§ **Extract to read**
The organization originated in San Francisco. It now has offices in four metropolitan areas and works with immigrant and refugee job seekers across the country. All beneficiaries are fully work-authorized, speak fluent English, and have, on average, seven years of professional experience in their area of expertise. “Approximately 70% of the people we serve are unemployed and 30% are under-employed. It is not just detrimental to them; it is also harmful to local economies, which loses out on their potential,”observes Eben Cathey the former Program Director for the central region of the United States.
In-depth Understanding of the American Job Market
Major obstacles newcomers face are a lack of professional networks and unfamiliarity with the American job market and its cultural practices. That is where Upwardly Global comes in. All beneficiaries begin by completing an online core training to learn how to adapt their resumes to U.S. standards, develop a network, and prepare for job interviews. For tEben Cathey, this education is crucial: “In the United States, for example, we do not put a photo on our resume. If there are 10 identical resumes and yours has a picture, that is the one the recruiter will automatically discard without even reading it. In other cultures, it’s just the opposite.” In the second phase of the program, the beneficiaries receive individual support from an adviser.

§ **Supplied data**
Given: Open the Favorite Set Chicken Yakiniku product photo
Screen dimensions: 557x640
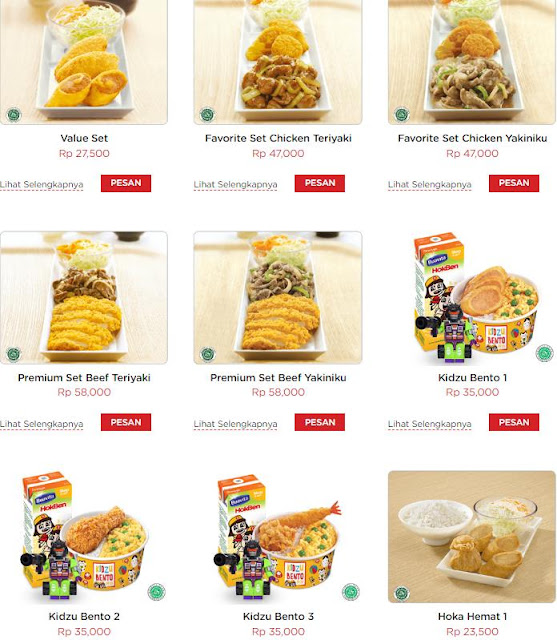Looking at the screenshot, I should [x=472, y=62].
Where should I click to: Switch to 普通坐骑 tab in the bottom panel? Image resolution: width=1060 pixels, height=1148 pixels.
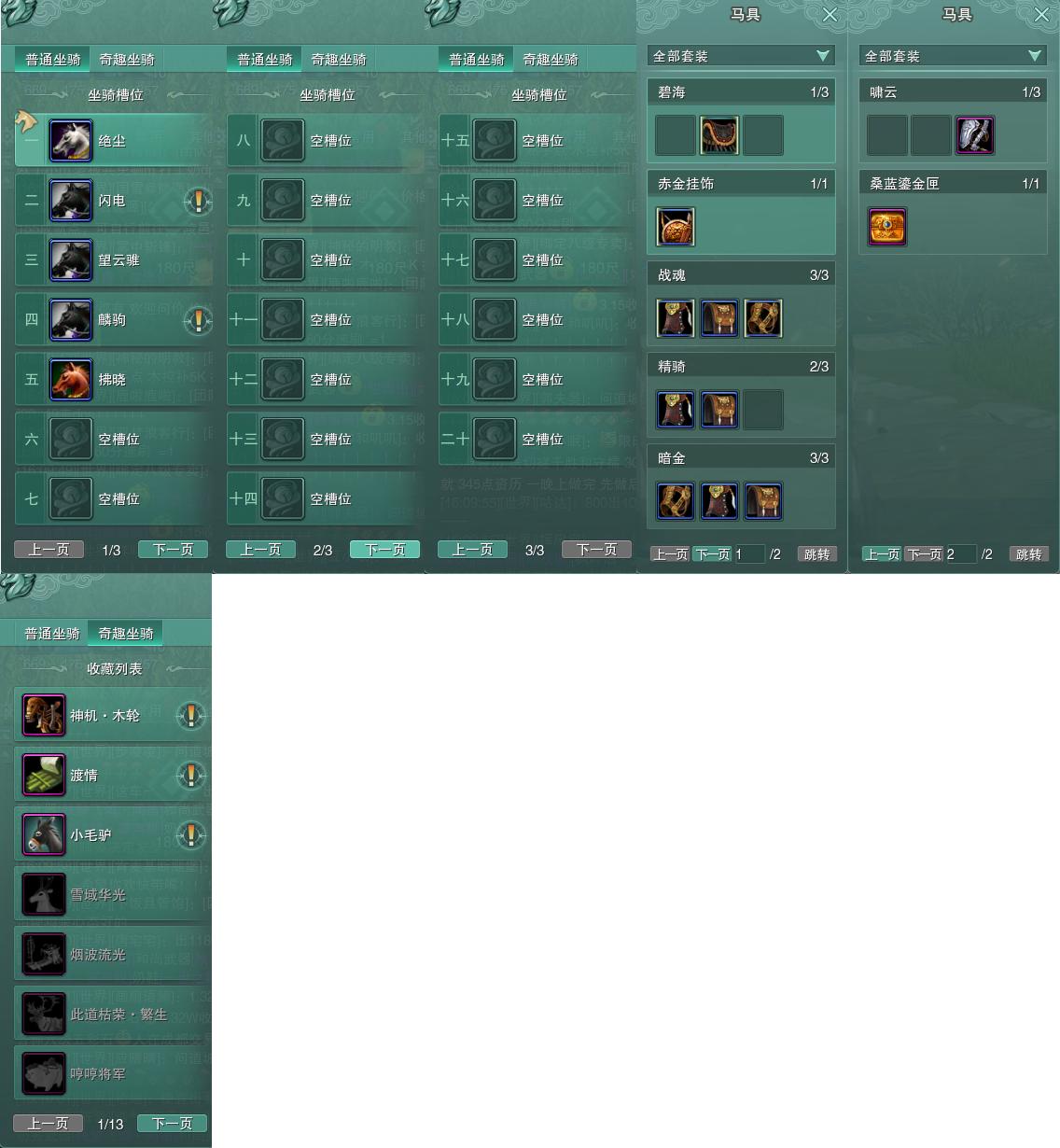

§ **Exercise instructions**
a) Answer from the Upwardly Global extract:
(i) In which city did the organization originate?
(ii) On average, how many years of professional experience do its beneficiaries have?
(iii) What do beneficiaries receive in the second phase of the program?
b) Carry on the Upwardly Global extract, starting after its final sentence.

§ **Responses**
a)
(i) San Francisco
(ii) Seven years
(iii) Individual support from an adviser

b)
UpGlo also provides job seekers with opportunities to put their training into practice and network with professionals in their field. . “We have relationships with 300 businesses and we organize five or six events each month around the country so people can meet and chat.”
Ensuring Everyone Has a Job that Reflects Their Real Value
The organization also assists job seekers through the negotiation process. “Here, the company makes an offer, then you negotiate to find common ground. That is the norm. So we teach our beneficiaries not to say yes to the first offer out of an abundance of enthusiasm.” That training is also an integral part of a program UpGlo developed specifically for women, which is backed by the Fondation Chanel. POWAR (Professional Opportunities for Women Asylees and Refugees) provides additional support for immigrant, refugee, and asylee women, enabling them to overcome the additional obstacles they face in entering the professional workforce. The POWAR training covers salary negotiation, navigating the workplace (including modules on sexual harassment), and balancing childcare with employment.
An Approach That Could Benefit Other Countries
Over the years, Upwardly Global has worked with female and male job seekers from over 160 countries. Thanks to its efforts, over 5,000 people have found positions commensurate with their skills, with an average salary of US$ 45,000 per year. “We are one of the rare organizations in the United States to address career development for skilled immigrants,” explains the Program Director for the central region. The approach could be duplicated, especially in Europe, where, for the first time, Upwardly Global is running a pilot program beyond its borders in Germany. As the Director concludes: “We are living in a period of mass immigration, when millions of people are forced to leave their countries, so our program could be valuable elsewhere.”
By Camille C.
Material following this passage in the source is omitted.